Speaking of distractions – it is incredibly easy to get distracted during a virtual gathering. From ZOOM fatigue and important emails to household responsibilities, children, and pets, staying focused online can be challenging. When leading a virtual workshop, it will be of extra importance to prioritize agenda items that maximize participation. Facilitators in virtual Design Sprints need to pay extra attention to the engagement of each participant and be proactive in including everyone in every activity, discussion and debrief.
What do I need to know to run my own Design Sprint?
The first thing that you need to decide when planning a Design Sprint for your team (after the reason for the sprint in the first place) is who will facilitate. The facilitator can be internal or external to the organization, but they must be neutral and unbiased to the challenges, decisions, and projects being tackled during the sprint.
The facilitator, beyond being unbiased, needs to excel at generating engagement and positivity from a group. It is also important that they are an expert in the design-thinking process, at this is the backbone of the Design Sprint.
Next, you or your facilitator should choose the facilitation framework that will best serve the purpose of your sprint.

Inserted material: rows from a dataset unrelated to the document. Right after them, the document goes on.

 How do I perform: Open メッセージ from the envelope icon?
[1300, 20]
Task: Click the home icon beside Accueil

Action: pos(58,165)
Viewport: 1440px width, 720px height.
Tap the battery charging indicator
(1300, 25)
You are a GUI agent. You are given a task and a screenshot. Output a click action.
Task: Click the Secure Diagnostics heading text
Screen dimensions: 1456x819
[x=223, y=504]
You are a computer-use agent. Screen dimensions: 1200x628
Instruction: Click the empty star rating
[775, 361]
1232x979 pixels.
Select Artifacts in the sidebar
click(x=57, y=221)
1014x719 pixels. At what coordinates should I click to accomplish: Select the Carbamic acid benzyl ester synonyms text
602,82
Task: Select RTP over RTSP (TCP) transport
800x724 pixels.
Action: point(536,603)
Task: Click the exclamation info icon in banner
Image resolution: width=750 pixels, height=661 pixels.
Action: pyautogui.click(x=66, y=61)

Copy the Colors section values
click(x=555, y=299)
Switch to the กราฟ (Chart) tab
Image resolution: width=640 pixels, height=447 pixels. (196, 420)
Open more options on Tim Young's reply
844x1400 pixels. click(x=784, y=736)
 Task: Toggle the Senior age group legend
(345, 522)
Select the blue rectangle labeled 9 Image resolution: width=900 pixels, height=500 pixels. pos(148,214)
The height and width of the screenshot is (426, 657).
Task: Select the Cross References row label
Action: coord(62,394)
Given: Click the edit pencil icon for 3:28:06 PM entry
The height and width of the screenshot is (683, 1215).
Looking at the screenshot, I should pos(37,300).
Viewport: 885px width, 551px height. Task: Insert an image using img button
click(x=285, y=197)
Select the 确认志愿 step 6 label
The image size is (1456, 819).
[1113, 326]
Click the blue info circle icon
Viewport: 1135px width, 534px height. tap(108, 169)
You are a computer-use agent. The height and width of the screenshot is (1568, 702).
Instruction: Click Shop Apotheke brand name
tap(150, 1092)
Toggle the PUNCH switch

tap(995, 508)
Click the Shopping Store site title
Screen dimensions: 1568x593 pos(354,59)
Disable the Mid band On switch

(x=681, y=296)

Experienced facilitators may want to mix and match various frameworks across the agenda, but if you or the facilitator are a beginner to the Design Sprint process it may be best to stick to one framework. We recommend our guide to facilitation methods and modalities if you are not yet familiar with standard facilitation framework options.
Once your framework is chosen, it’s time to craft an agenda. Without a clear outline of what will be discussed and for how long, what activities will be undertaken and to what purpose, and when participants will be given time to reset their brains and bodies, you risk the room becoming scattered, unproductive, and/or completely derailed. Activities and discussions should be added to the agenda based on the Design Sprint’s purpose. We recommend beginner facilitators pull all of their activities straight from the facilitation framework they have chosen.
When should I hire an outside facilitator?
When in doubt, call in an expert. The facilitator is the key ingredient to the Design Sprint process; it is critical that they be confident in their role and have a deep understanding of the design thinking process. If you are wary or unsure whether an internal facilitator will lead your Design Sprint participants to excellence, it may be best to bring in an expert from the outside. This will also allow internal team members to see an expert facilitation in action and may give them the insight they need to successfully lead a sprint in the future.
Additionally, if the nature of your sprint’s ultimate goal makes it impossible for an internal team members to be unbiased, it is time to call in an expert from the outside. Professional facilitators from outside of your organization will be completely removed from office politics and will have no stake in the decisions your group comes to outside of successfully fulfilling the sprint’s objective.
If you’d like to hire a workshop facilitator for your next meeting or training, consider our services at Voltage Control. We offer a range of facilitation and innovation workshops that can help your company to get to the next level of employee engagement, growth, and innovation.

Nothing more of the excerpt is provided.